Who Am I? What Am I Doing?: Identity, Pan-Afrikanism, and White Domination


Upcoming Event - Please Distribute Widely Among Your Communities and Networks:


Who Am I? What Am I Doing?: Identity, Pan-Afrikanism, and White Domination


The Pan-Afrikan Solidarity Network (U of T) and Network for Pan-Afrikan Solidarity invite you to a forum that will address some provocative questions relating to identity, Pan-Afrikanism, and White domination. If you have questions or ideas about Afrikan identity and doing work to resist oppressive conditions for all people, please join us as we welcome Dr. Rinaldo Walcott and Dr. Manga Clem Marshall to lead a panel discussion:

Who are we?

What are the effects of genocide and enslavement on our identities?

Did enslavement benefit Afrikan people?

What is Pan-Afrikanism?

Why aren't we building organizations that are independent from an oppressive state?

What are we doing?

WHEN: Saturday, January 19, 2013

WHERE: 252 Bloor Street West, Toronto, Room 5-250 (next to the St. George subway station)

TIME: 6:00pm - 9:00pm


JOIN THE FACEBOOK EVENT PAGE: http://www.facebook.com/events/199839293489017/

Free public event and donations are much appreciated.

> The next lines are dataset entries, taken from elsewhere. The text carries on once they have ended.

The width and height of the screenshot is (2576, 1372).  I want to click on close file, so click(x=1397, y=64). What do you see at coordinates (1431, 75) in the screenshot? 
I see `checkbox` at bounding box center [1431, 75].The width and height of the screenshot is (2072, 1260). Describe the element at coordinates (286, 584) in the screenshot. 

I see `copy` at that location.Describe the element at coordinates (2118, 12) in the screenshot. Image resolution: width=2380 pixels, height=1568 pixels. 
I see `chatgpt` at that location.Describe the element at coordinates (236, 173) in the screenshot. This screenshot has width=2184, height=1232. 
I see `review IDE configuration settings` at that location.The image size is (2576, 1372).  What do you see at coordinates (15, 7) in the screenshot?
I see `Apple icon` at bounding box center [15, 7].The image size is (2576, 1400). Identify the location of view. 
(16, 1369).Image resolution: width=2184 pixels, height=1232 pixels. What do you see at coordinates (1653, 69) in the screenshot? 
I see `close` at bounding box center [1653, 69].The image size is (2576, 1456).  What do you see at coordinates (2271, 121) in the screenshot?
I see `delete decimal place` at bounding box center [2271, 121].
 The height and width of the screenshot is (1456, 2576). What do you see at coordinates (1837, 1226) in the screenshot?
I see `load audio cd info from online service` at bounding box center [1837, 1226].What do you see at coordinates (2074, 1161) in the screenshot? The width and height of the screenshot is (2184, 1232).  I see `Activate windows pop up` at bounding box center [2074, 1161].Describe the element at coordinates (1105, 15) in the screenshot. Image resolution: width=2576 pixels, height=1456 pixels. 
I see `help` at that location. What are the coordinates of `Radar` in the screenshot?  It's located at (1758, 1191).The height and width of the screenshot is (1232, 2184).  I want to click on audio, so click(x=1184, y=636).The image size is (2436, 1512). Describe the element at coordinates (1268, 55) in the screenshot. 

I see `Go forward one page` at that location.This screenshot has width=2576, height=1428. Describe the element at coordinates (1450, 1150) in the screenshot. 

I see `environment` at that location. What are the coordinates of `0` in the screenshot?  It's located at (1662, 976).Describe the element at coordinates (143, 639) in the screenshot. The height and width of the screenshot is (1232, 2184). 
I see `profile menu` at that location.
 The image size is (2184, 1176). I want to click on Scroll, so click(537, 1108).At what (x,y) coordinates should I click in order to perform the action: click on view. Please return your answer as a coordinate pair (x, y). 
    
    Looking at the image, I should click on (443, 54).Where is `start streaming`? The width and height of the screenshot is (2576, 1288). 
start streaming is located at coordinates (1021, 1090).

Dr. Walcott's to response the following question, "If I had the choice of whether or not my ancestors were left in Africa or taken into trans-Atlantic slavery. Which would I choose? " inspired the organizing of this upcoming public forum. Please view the video because Dr. Walcott's answer was instructive and provocative one:

"I'm Here Because You Were There" - Rinaldo Walcott

https://www.youtube.com/watch?v=PEZVMnJ7eYk





Bio on the speakers:

Dr. Rinaldo Walcott is Associate Professor and Chair of the Department of Sociology and Equity Studies in Education. His research and teaching is in the area of Black Diaspora Cultural Studies with an emphasis on queer sexualities, masculinity and cultural politics. A secondary research area is multicultural and transnational debates with an emphasis on nation, citizenship and coloniality. As an interdisciplinary scholar Rinaldo has published on music, literature, film and theater among other topics. All of Rinaldo’s research is founded in a philosophical orientation that is concerned with the ways in which coloniality shapes human relations across social and cultural time. Rinaldo is the author of Black Like Who: Writing Black Canada (Insonmiac Press, 1997 with a second revised edition in 2003); he is also the editor of Rude: Contemporary Black Canadian Cultural Criticism (Insomniac, 2000); and the Co-editor with Roy Moodley of Counselling Across and Beyond Cultures: Exploring the Work of Clemment Vontress in Clinical Practice (University of Toronto Press, 2010).
Dr. Manga Clem Marshall is an educator, community builder and consultant who makes his focus language, culture, ancestry and race. Manga co-founded the Black Secretariat and the Black Action Defense Committee and was an educator with Toronto's Black Education Project in the 1970s. As President of MangaCom Inc., he provides a range of equity-enhancing services in education, organizational change and the arts. Manga is the author of Talking Cheddo: Liberating PanAfrikanism (New York: Atropos, 2009). He has done work with Afrikans in captivity in the prison industrial complex. Manga has done community work as a Cultural Animator at the Bath Institution (Correctional Facility) with the group Black Inmates and Friends Assembly (BIFA). He has also volunteered as a popular educator/adult educator with maximum security Black inmates, 2000-2003.